──────── Available data ────────
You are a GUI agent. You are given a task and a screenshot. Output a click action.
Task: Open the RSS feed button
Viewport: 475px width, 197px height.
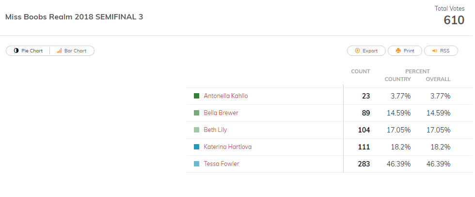(x=441, y=51)
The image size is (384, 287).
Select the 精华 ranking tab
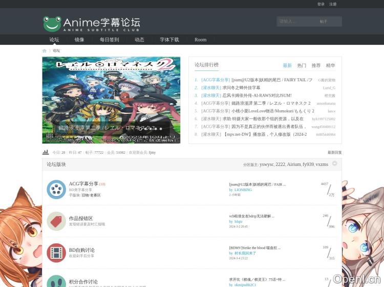pyautogui.click(x=330, y=65)
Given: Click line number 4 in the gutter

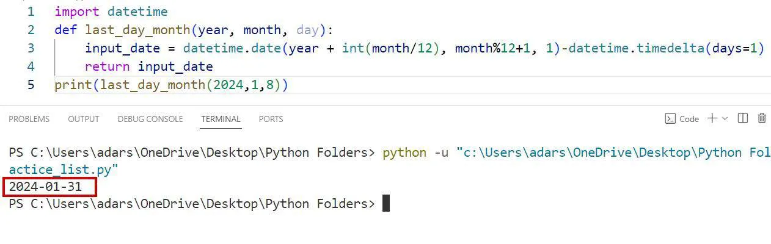Looking at the screenshot, I should coord(31,66).
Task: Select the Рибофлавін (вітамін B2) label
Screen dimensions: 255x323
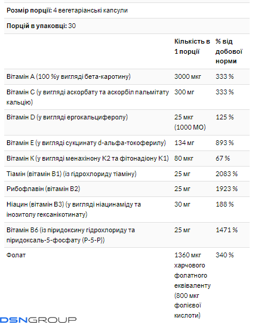Action: [x=43, y=189]
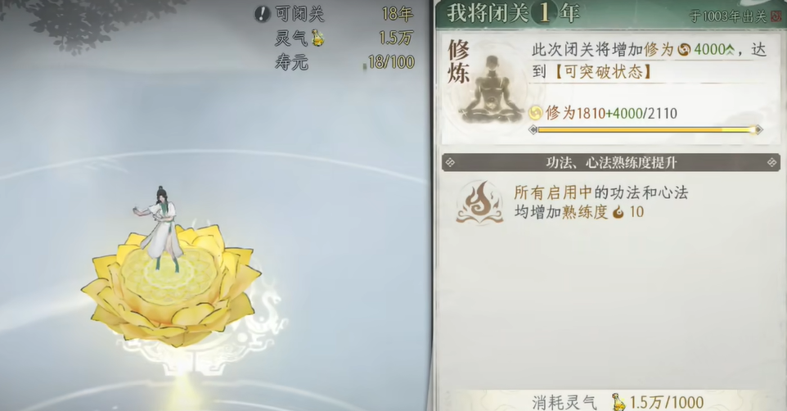
Task: Click the right end diamond of progress bar
Action: tap(758, 129)
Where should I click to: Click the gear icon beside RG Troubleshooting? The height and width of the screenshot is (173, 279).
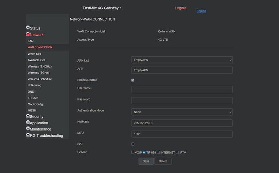(x=28, y=135)
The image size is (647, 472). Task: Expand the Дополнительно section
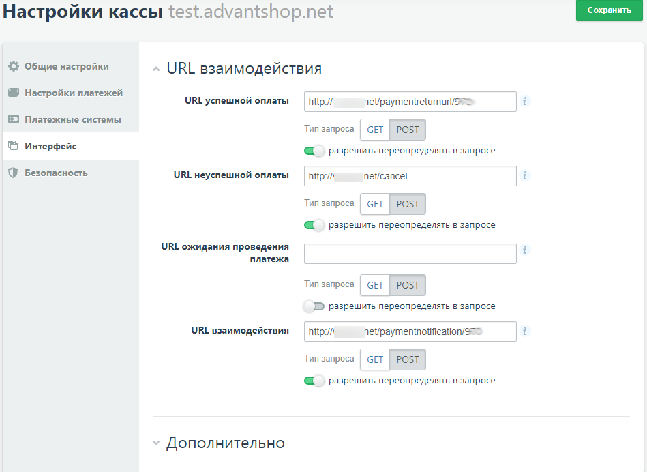156,443
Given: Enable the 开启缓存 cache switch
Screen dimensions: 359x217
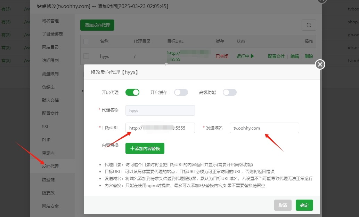Looking at the screenshot, I should (x=181, y=92).
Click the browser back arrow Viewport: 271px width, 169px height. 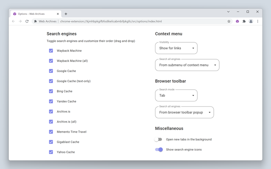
────────
## [Problem to work on]
Copy out, with no pictures, the lines from the one containing "Task: Select the" through the last line of the data above, both ends included and each word unchanged.

## [Written answer]
Task: Select the Рибофлавін (вітамін B2) label
Screen dimensions: 255x323
Action: [x=43, y=189]
Task: Click the right end diamond of progress bar
Action: tap(758, 129)
Where should I click to: Click the gear icon beside RG Troubleshooting? The height and width of the screenshot is (173, 279).
(x=28, y=135)
The image size is (647, 472). Task: Expand the Дополнительно section
156,443
Given: Enable the 开启缓存 cache switch
Screen dimensions: 359x217
Looking at the screenshot, I should (x=181, y=92).
Click the browser back arrow Viewport: 271px width, 169px height. 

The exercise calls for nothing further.